Luís

Cília

Luís Cília

Angola, 1943

A história da vida e da obra do cantor e compositor Luís Cília (Huambo, Angola, 1943) entrelaça-se com a história dos movimentos políticos de resistência à ditadura salazarista e à Guerra Colonial. Quando, em 1959, vem estudar para Portugal, e, pouco tempo depois, passa a integrar o movimento estudantil, assinala-se o momento de despertar do seu duradouro comprometimento com a transformação política da realidade.
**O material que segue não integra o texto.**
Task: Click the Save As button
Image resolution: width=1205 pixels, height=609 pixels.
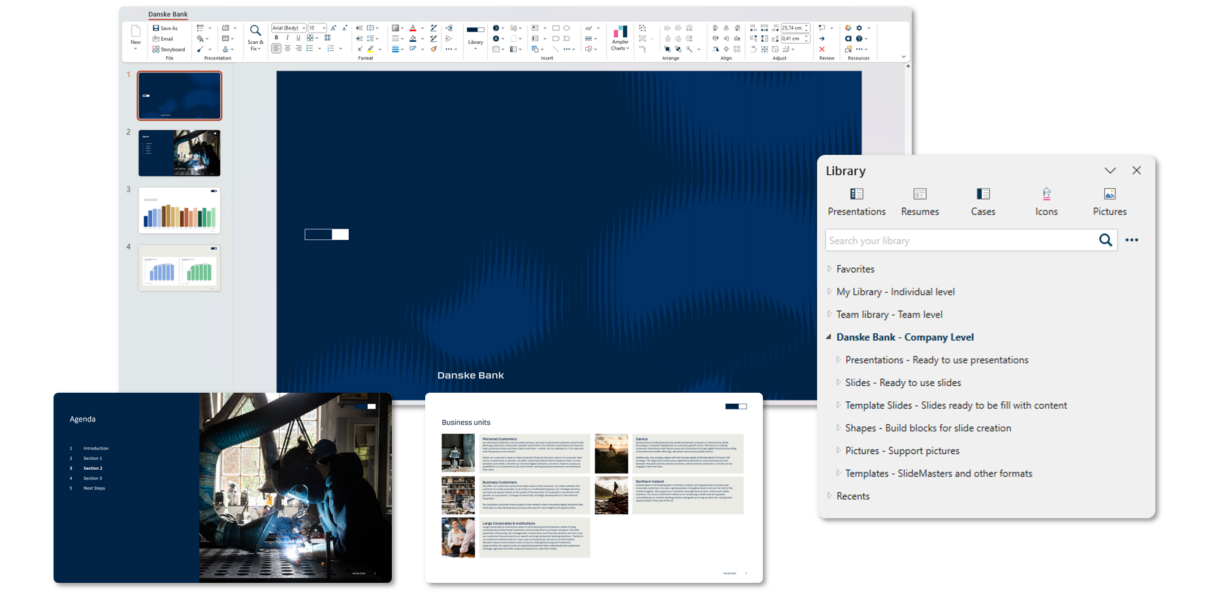Action: [165, 28]
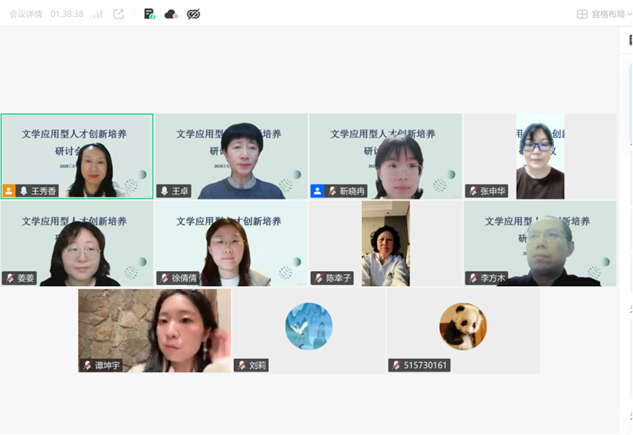Click the orange host badge on 王秀香

(x=9, y=191)
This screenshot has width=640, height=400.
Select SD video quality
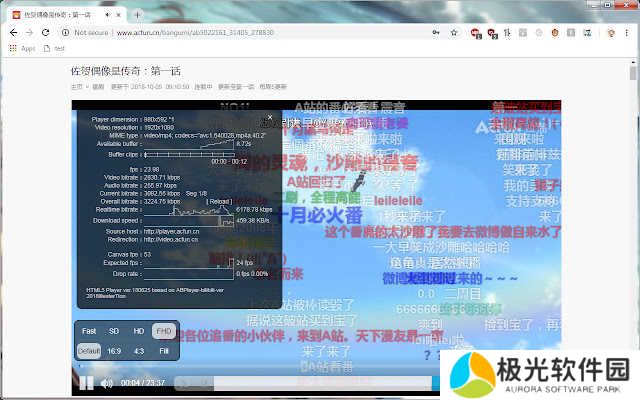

Parte para exílio na Suécia, em 1964, após a instauração de um processo contra si pela PIDE (polícia política do Estado Novo). Antes de chegar ao destino final, acaba por se instalar em Paris, cidade onde entra em contacto com a Associação dos Originários de Portugal, bem como com figuras importantes do meio político, artístico, da resistência, e com alguns conterrâneos também exilados. É esse o contexto que vê surgir um músico profundamente consciente das fragilidades e violências inerentes às sociedades europeias colonizadoras. Engajado na sua denúncia, no mesmo ano que chega à França grava o seu primeiro LP, intitulado Portugal-Angola: Chants de Lutte, pela editora Chant du Monde. As canções de intervenção e os poemas musicados de escritores portugueses compõem a sua extensa obra, marcadamente implicada na efervescência política da sua época. Desde a edição que faz de Contra a Ideia da Violência a Violência da Ideia, em homenagem a Amílcar Cabral, até à sua proximidade e colaboração com o músico espanhol Paco Ibañez, a música de Luís Cília evoca a importância da luta constante pela liberdade dos povos.


Arquivo Luís Cília, 2024

Instalação, materiais e dimensões variáveis

Arquivo do artista.

Foi durante os dez anos que Luís Cília passou exilado que a sua carreira de cantor e compositor ganhou reconhecimento em diversos países, o que o levou a realizar recitais e espetáculos em festivais, comícios e associações estudantis. Para a bienal O Fantasma da Liberdade, é criado, dentro do espaço do Mosteiro de Santa Clara-a-Nova, um protoarquivo que resguarda algumas das memórias das suas apresentações públicas. Esta é uma oportunidade para, além de homenagear a figura de Luís Cília e ressaltar o papel da música na história da resistência, trazer ao público imagens que, por muito tempo, foram mantidas longe do imaginário coletivo sobre o passado colonial de Portugal.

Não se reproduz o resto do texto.